Date de publication : 31 mars 2026
La flambée des prix du kérosène, alimentée par les tensions géopolitiques, suscite une inquiétude légitime chez les voyageurs. Votre billet acheté il y a trois mois pourrait-il vous être refacturé ? La réponse du droit français et européen est sans ambiguïté : non — sauf dans un cas bien précis et strictement encadré.
Notez que les règles qui suivent s’appliquent aux vols relevant du droit européen, notamment ceux au départ de l’Union européenne, quelle que soit la nationalité de la compagnie aérienne.
Un prix verrouillé dès l'achat
L'achat d'un billet d'avion constitue un contrat de transport ferme entre le passager et la compagnie aérienne. Une fois le paiement effectué, le prix est définitivement fixé, quelle que soit l'évolution ultérieure du coût du carburant.

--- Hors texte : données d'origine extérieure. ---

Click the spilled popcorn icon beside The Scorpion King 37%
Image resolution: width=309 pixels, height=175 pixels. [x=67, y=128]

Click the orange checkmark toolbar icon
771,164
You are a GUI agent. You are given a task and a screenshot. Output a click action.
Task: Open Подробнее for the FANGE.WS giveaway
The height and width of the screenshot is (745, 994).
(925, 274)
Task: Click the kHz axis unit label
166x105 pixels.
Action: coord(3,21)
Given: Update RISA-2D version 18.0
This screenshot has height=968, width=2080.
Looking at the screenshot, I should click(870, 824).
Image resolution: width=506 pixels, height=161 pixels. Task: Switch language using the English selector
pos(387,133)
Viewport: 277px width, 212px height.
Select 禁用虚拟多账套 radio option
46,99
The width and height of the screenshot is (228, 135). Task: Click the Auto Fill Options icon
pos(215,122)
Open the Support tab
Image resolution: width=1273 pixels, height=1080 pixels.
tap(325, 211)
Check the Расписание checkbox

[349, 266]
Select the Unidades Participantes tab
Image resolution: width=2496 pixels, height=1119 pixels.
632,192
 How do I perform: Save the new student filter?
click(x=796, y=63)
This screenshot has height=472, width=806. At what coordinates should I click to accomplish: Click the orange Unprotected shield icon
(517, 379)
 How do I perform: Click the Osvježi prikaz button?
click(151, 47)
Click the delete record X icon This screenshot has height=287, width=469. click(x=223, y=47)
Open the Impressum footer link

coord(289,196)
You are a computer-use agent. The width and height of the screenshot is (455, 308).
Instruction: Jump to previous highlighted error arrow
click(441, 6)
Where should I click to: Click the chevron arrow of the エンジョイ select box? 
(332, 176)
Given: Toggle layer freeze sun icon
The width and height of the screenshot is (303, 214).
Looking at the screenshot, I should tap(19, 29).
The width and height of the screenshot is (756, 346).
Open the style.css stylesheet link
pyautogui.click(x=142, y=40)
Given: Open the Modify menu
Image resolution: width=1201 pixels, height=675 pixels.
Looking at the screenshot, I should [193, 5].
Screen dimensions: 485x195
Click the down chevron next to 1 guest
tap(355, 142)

Ce principe découle directement du droit des contrats : toute modification unilatérale du prix par la compagnie serait illicite. Elle nécessiterait l'accord explicite du client — un accord qu’aucune compagnie ne peut exiger après la vente. La hausse du kérosène ne change rien à cette règle.
L'exception des voyages à forfait
Il existe cependant une exception importante. Elle concerne les voyages à forfait vendus par les tour-opérateurs — ces offres combinant vol, hébergement et services annexes.
Dans ce cadre, une révision tarifaire après réservation est possible, mais seulement si trois conditions sont réunies :
• la possibilité d'une telle révision doit être explicitement prévue dans le contrat ;
• la hausse doit être directement liée à des facteurs objectifs et vérifiables, comme le prix du carburant ou des taxes aéroportuaires ;
• enfin, si cette augmentation dépasse 8 % du prix total du forfait, le voyageur dispose d'un droit d'annulation sans frais.
Ce seuil de 8 % n'est pas un plafond de hausse autorisée — c'est le déclencheur légal au-delà duquel le client peut se rétracter. Ce dispositif est encadré par la directive européenne 2015/2302 sur les voyages à forfait, qui vise à équilibrer les intérêts des professionnels du tourisme et ceux des consommateurs. Cette directive a été transposée en droit français par l’ordonnance du 20 décembre 2017.
Faut-il annuler soi-même son vol ?
Face à l'instabilité internationale, certains voyageurs envisagent d'annuler par précaution. C'est généralement une erreur.
En cas d'annulation volontaire, le passager ne récupère généralement que les taxes d'aéroport, sauf couverture par une assurance annulation adaptée. En revanche, si c'est la compagnie qui annule le vol, le remboursement intégral est de droit, voire un réacheminement sur un autre itinéraire.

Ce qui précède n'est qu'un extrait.